Recurrent instability
The hip keeps dislocating or slipping partway out. The workup looks at implant position, offset, leg length, the soft tissue, and patient factors such as how the spine and pelvis move together.
Infection
Infection around a hip replacement is its own category. Deep infection, especially with a long-standing draining opening in the skin, usually needs revision in stages, with a temporary antibiotic spacer between them. That work belongs at a dedicated revision-specialty center, not a single-stage revision here.
Periprosthetic fracture
A fracture of the femur or pelvis around the implant. Treatment depends on the fracture pattern, whether the parts are still solid, and bone quality.
How the Decision Is Made
The decision begins on the phone. Our scheduling team will ask when the replacement was done, where, what the new symptoms are, and whether there has been fever, drainage, or a recent invasive procedure. That conversation sorts cases into three rough buckets:
Straightforward workup in our clinic
New hip pain with no signs of body-wide illness, no drainage, and no recent dental or invasive procedure that could have seeded the joint. You are seen in clinic, imaged, and, if revision is the right call, the surgery is planned here. Liner exchanges, single-part revisions, and many stable full revisions fall in this bucket.
Evaluated here, planned for referral
Some cases belong at a dedicated revision-specialty center. These include massive bone loss in the socket that needs complex rebuilding. They also include suspected deep infection that needs staged surgery, and multi-part revisions that need a big step up in built-in implant stability. We work up the case, make the diagnosis, and help you land in the right hands.
Referred directly
An acute infection with a draining opening, a fracture around the implant that has made the patient medically unstable, or a fracture pattern that needs specialty equipment we do not stock. The phone triage catches these and routes them right away.

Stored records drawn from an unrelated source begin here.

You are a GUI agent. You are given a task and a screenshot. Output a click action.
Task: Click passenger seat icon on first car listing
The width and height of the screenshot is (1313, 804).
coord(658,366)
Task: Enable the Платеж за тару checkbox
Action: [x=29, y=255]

A typical in-clinic workup starts with X-rays of the pelvis and hip. If infection is possible, we add blood tests that measure inflammation (ESR and CRP). Often we also draw fluid from the hip (an aspiration) and send it for cell counts and culture. We obtain prior surgery and implant records when available. Knowing the exact make and model of your implant tells us whether we can swap the liner alone without removing the metal shell.
What Revision Involves
Revision covers a wide range. At one end is a short operation that swaps only the plastic liner. At the other is a major rebuild that removes and replaces both the cup and the stem, fills in bone loss, and restores offset and leg length. The common threads are listed below. What is actually done in any given case depends on what we find at surgery.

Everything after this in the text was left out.